You mentioned to me a special, fun horror film night during the festival. Can you tell me more about this?
– “Yes. We have a few things planned for our horror content. Chief among them is our screening block at the BLUE STARLITE URBAN DRIVE-IN. It’s going to be a blast. Both of our LATE NIGHT screenings are horror films. We basically have that set up as our boozing hour. One film will be in the ‘Whiskey Room,’ the other in the ‘Tequila Room.’ Fans watch the movies and we spend a few hours pouring shots!”
What is the biggest trend in film that you have noticed from new and independent directors through your festival?
– “I think more and more of them are focusing on human stories.
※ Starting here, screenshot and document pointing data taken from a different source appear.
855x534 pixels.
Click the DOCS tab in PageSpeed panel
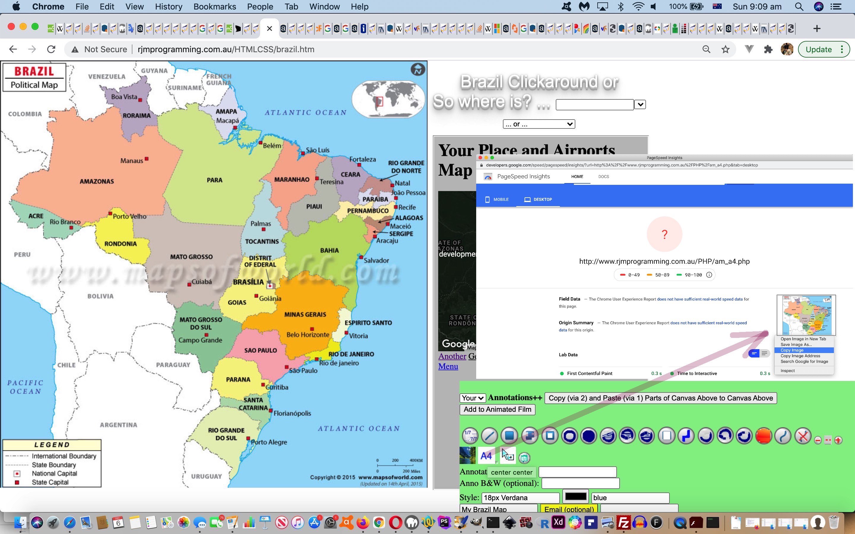[603, 177]
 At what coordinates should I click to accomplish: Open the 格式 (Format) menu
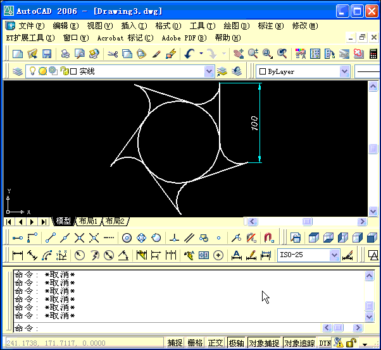(x=168, y=26)
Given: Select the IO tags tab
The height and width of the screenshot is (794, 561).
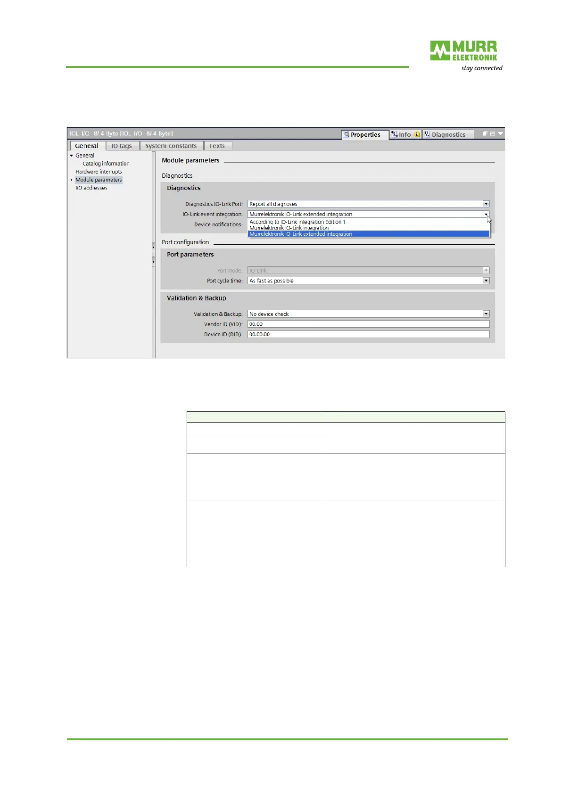Looking at the screenshot, I should coord(122,146).
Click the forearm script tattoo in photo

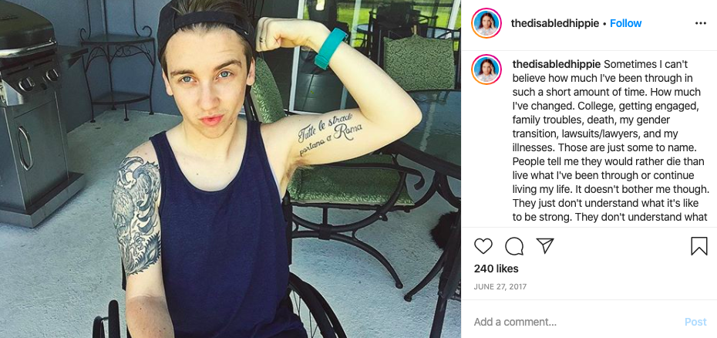coord(330,134)
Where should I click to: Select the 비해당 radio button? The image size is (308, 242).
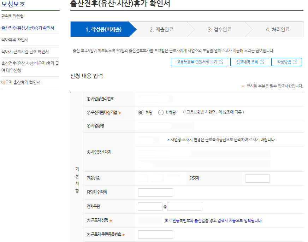coord(161,113)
Last year, we played a film called Funeral Day and a film called Unimaginable. One film dealt with testicular cancer, the other with same-sex domestic violence. The movies couldn’t have been more different, except for one thing: they dealt with real people that we can really focus on. Across all genres, I love that that is the direction stories seem to be going again.”
What one thing would you tell filmmakers who are submitting to your festival?
– “We take your film seriously. We take the money you’re spending seriously. Currently, we’re the No. 1 reviewed festival on Film Freeway. We got there because we really care about filmmakers and their process.”
What do you think your audience expects?
– “The Austin audience is pretty sophisticated. They want to see compelling stories and direction that sets out to make something unique that connects with the audience. They’re passionate and they want to see that passion reflected in them, back on screen.”
What is the best film you have seen in the past year that really excites you, film wise?
– “So many. If I’m talking about ‘bigger’ films, I really dug Hell or High Water. I liked how raw it was. Such great dialogue. I also really, really dug Get Out. Beyond the social aspect, I just loved how suspenseful it was and how it played like a classic horror film in a bunch of ways. On the indie level, there are so many ‘gems’ out there. We got a film submitted to our fest called I Love You So Much It’s Killing Them that was smart, funny and really bloody.”
What is your favorite part of your job?
– “Handing out awards. There is something about calling a filmmaker’s name, who maybe didn’t expect to win, and seeing their work recognized. I love most things about it. I hate having to send rejection letters. I’ve gotten enough of them to know how it feels.”
Any last words?
– “We’re just excited to be allowed to do what we’re doing. We believe the hard work that goes into making indie films should be recognized!”